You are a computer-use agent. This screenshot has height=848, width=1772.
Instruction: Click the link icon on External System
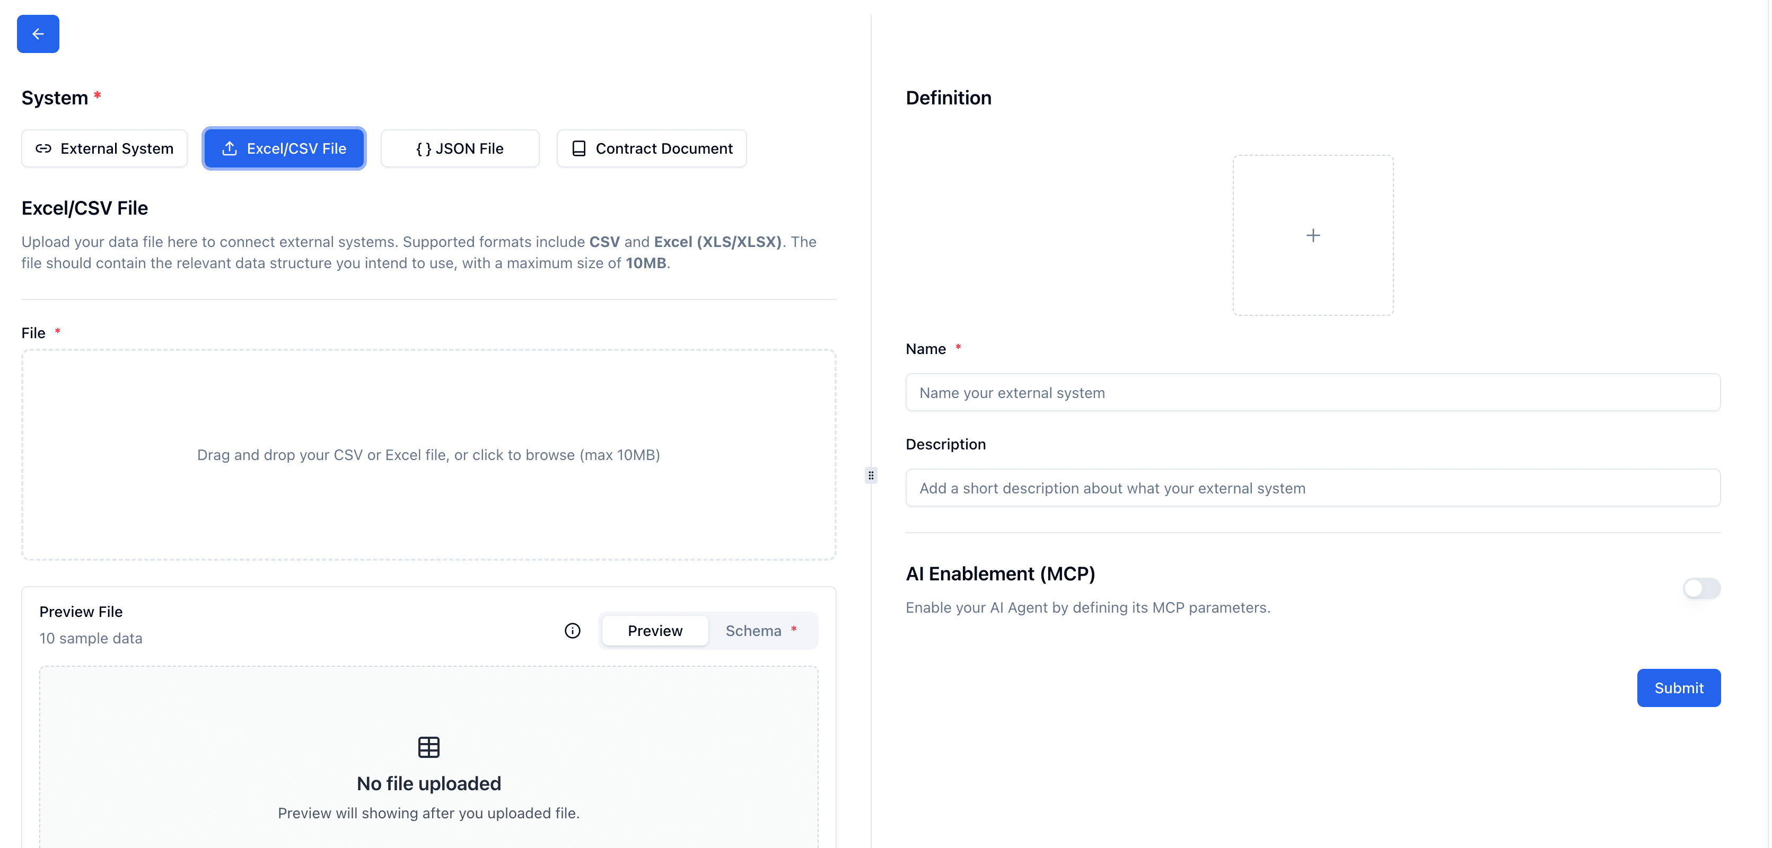pyautogui.click(x=44, y=148)
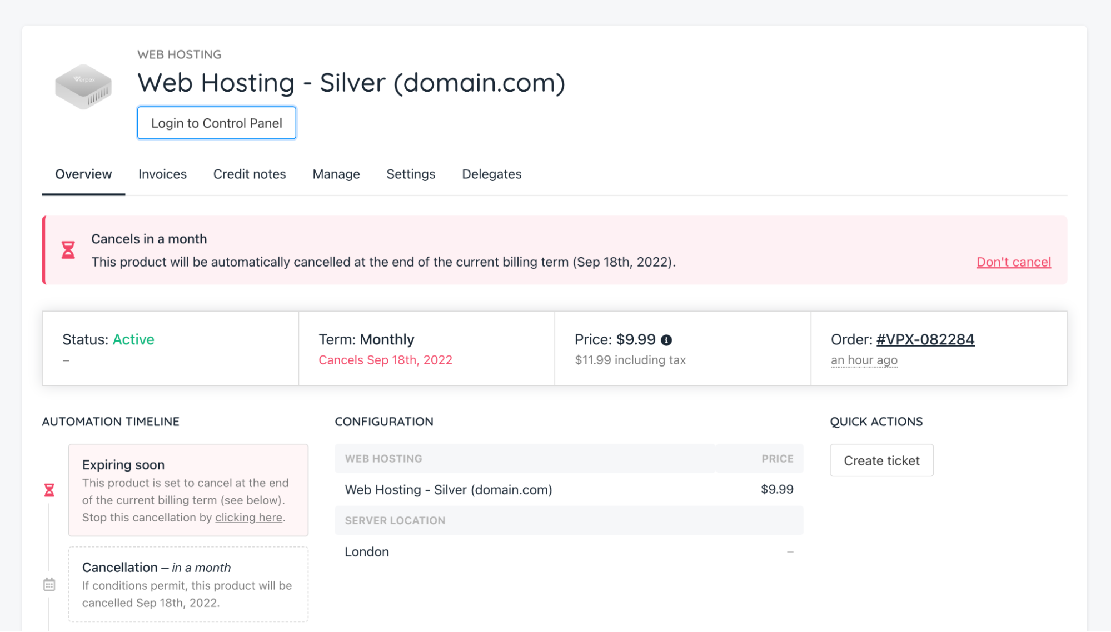Open the Overview tab
Viewport: 1111px width, 632px height.
(x=83, y=174)
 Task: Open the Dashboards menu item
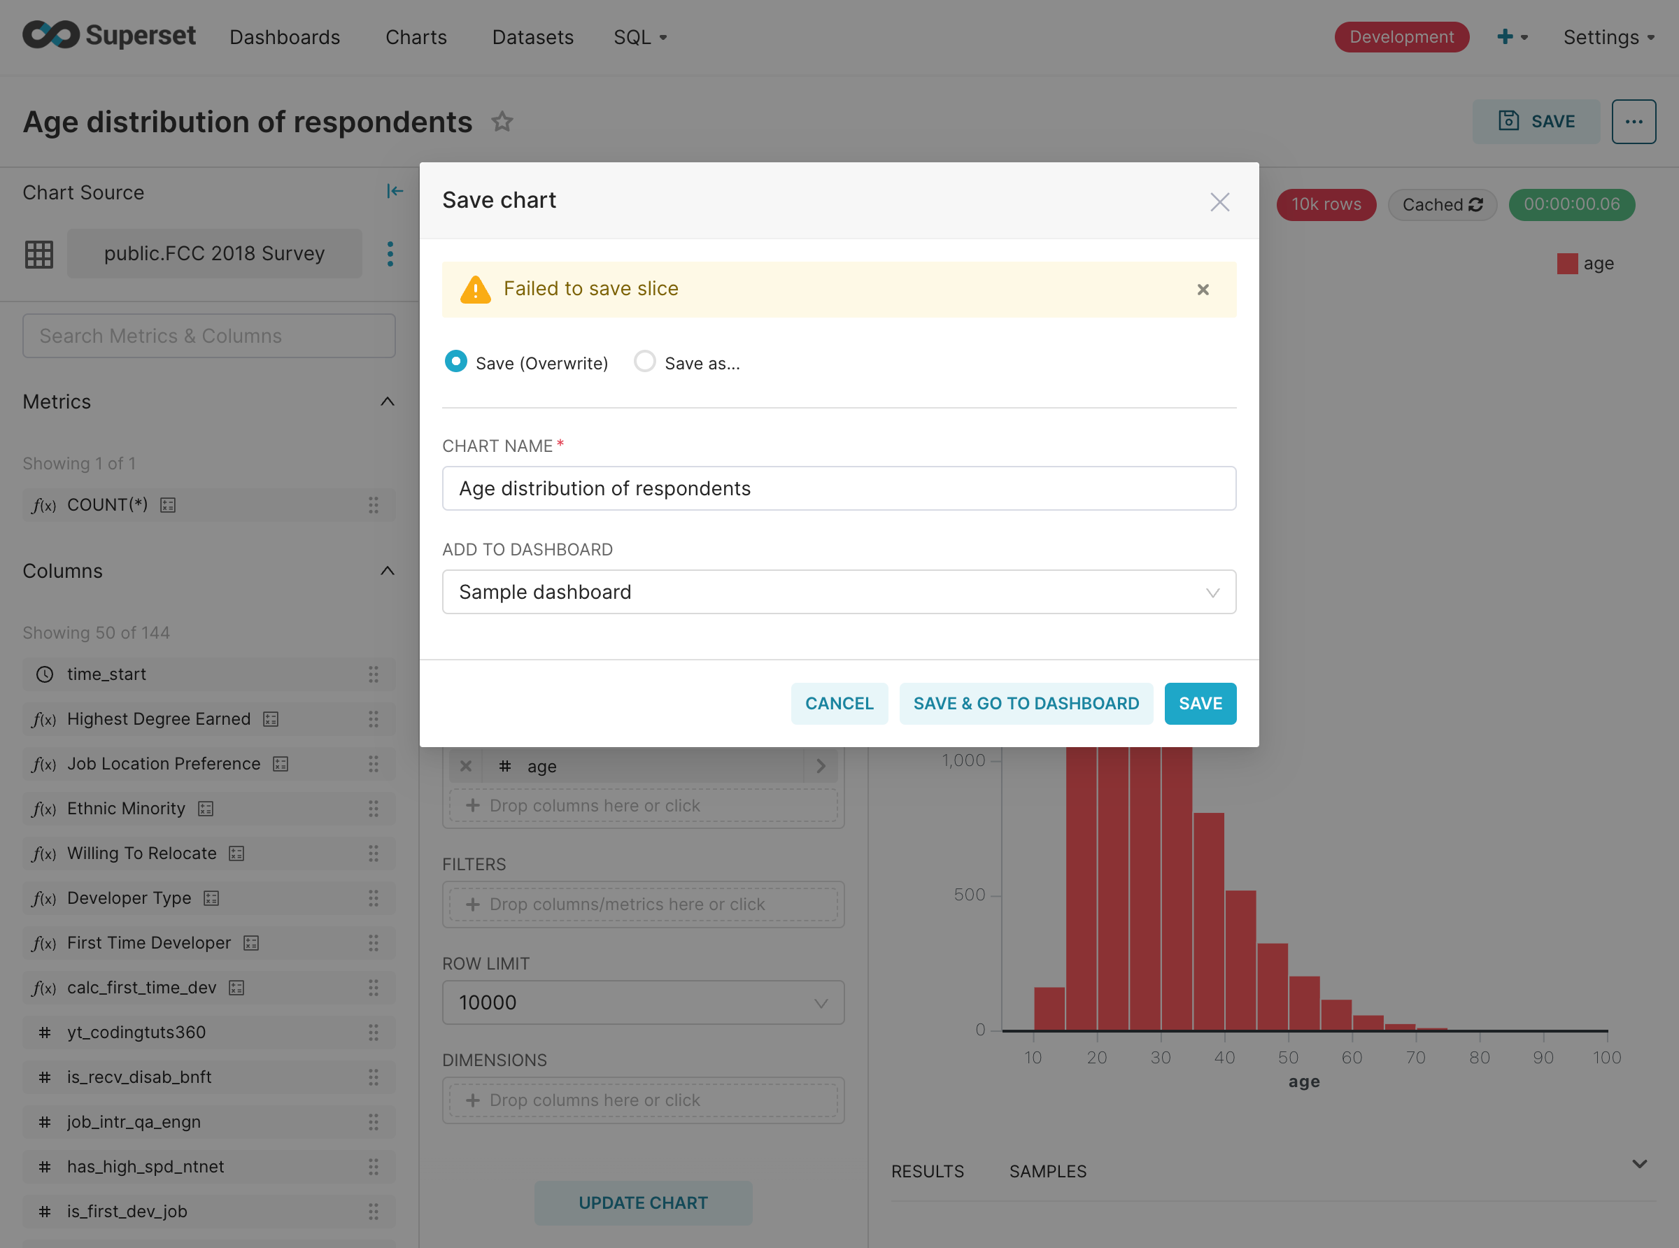tap(285, 37)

__Task statement__
Restate the records above in full, word for word. Keep pictures out.

__Output for this exercise__
You are a computer-use agent. This screenshot has height=848, width=1772.
Instruction: Click the link icon on External System
pyautogui.click(x=44, y=148)
Open the Overview tab
Viewport: 1111px width, 632px height.
(x=83, y=174)
 Task: Open the Dashboards menu item
tap(285, 37)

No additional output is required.